> _Data shown_:
◆ ◆ ◆ ◆

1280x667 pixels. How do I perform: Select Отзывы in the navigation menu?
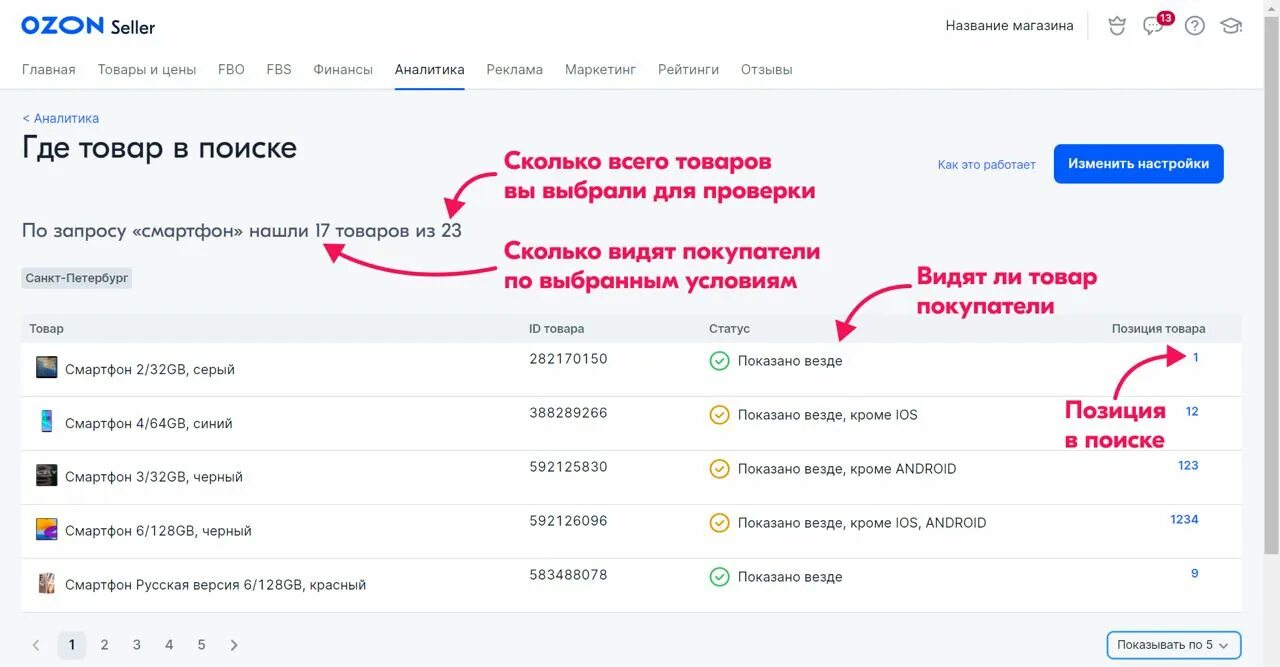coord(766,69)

◆ ◆ ◆ ◆

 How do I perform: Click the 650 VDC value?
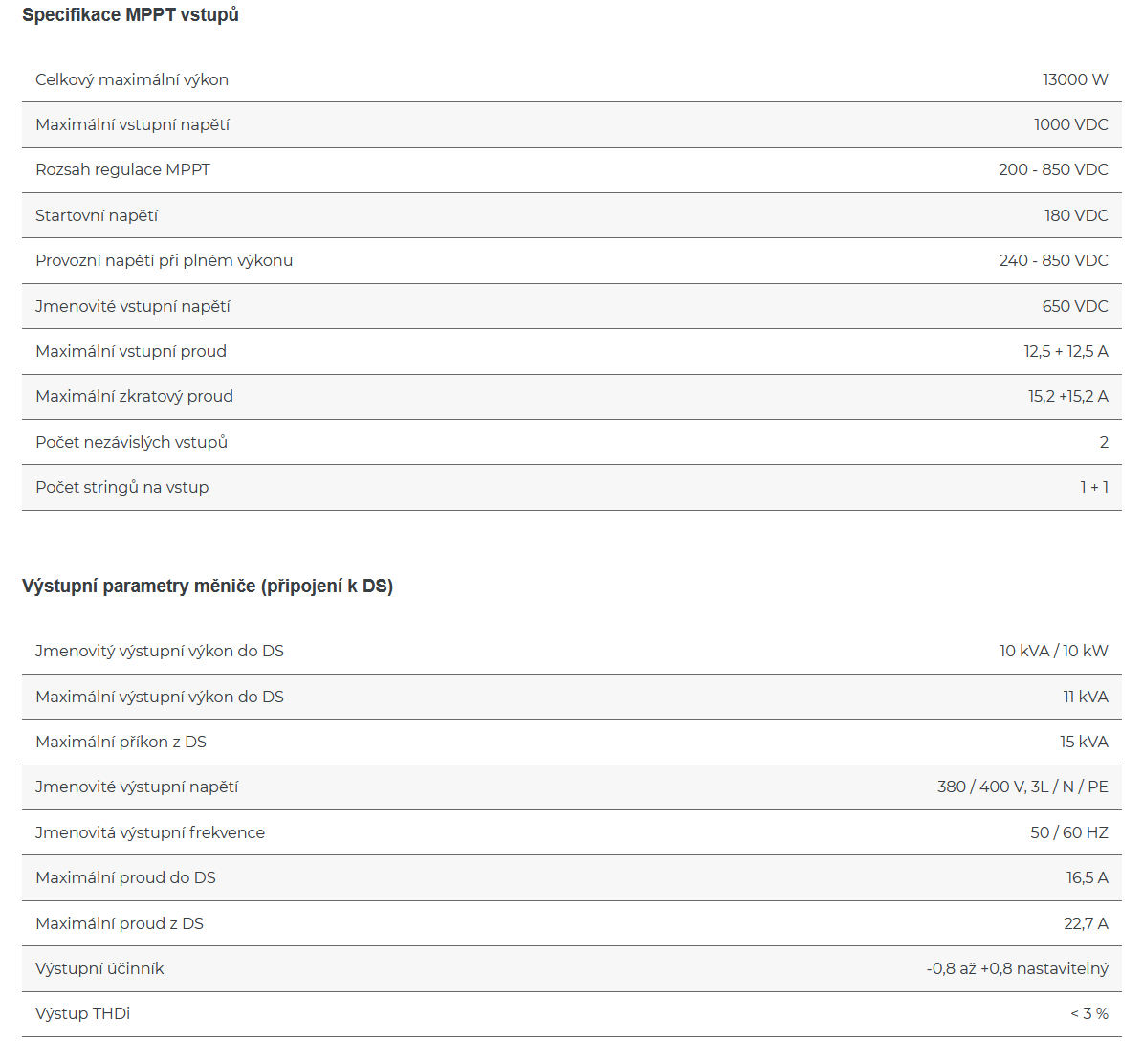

◆ ◆ ◆ ◆

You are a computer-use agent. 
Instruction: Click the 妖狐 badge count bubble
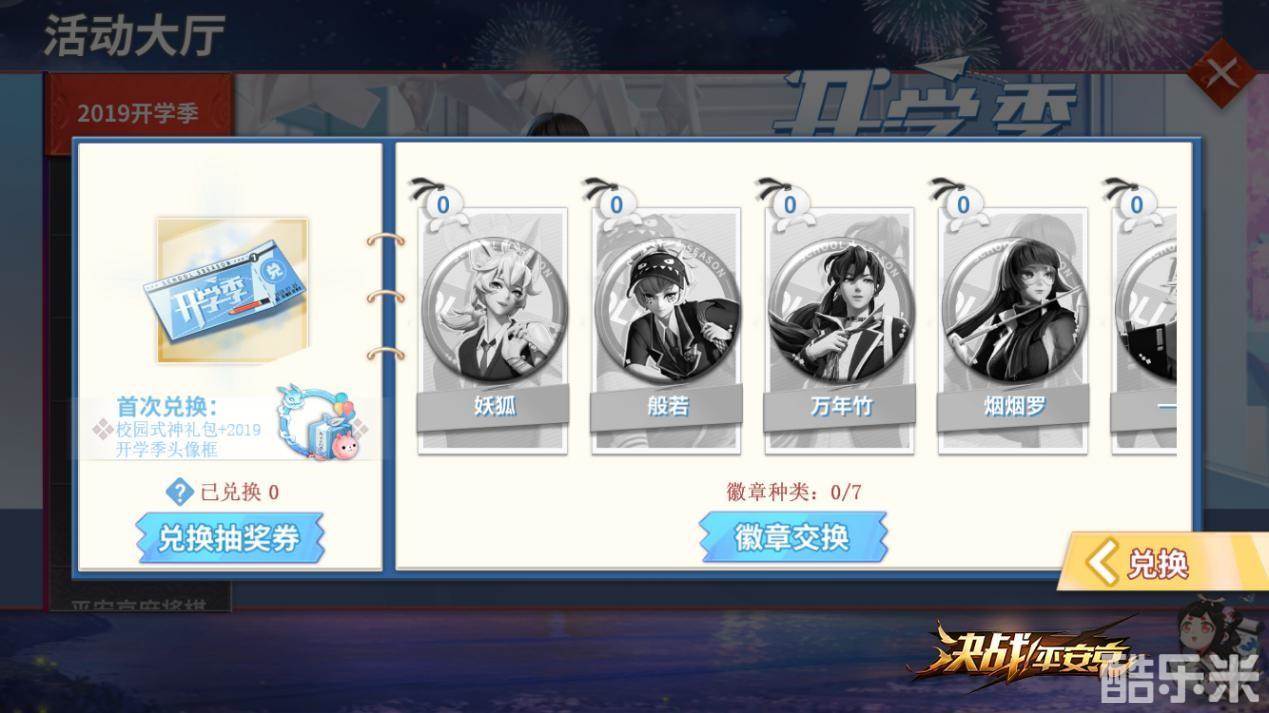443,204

◆ ◆ ◆ ◆

> _Goal_: Return the material between the lines containing "1280x667 pixels. How" and "coord(766,69)", inclusive, without changing anything, and leave the pictures out.

> _Answer to the exercise_:
1280x667 pixels. How do I perform: Select Отзывы in the navigation menu?
coord(766,69)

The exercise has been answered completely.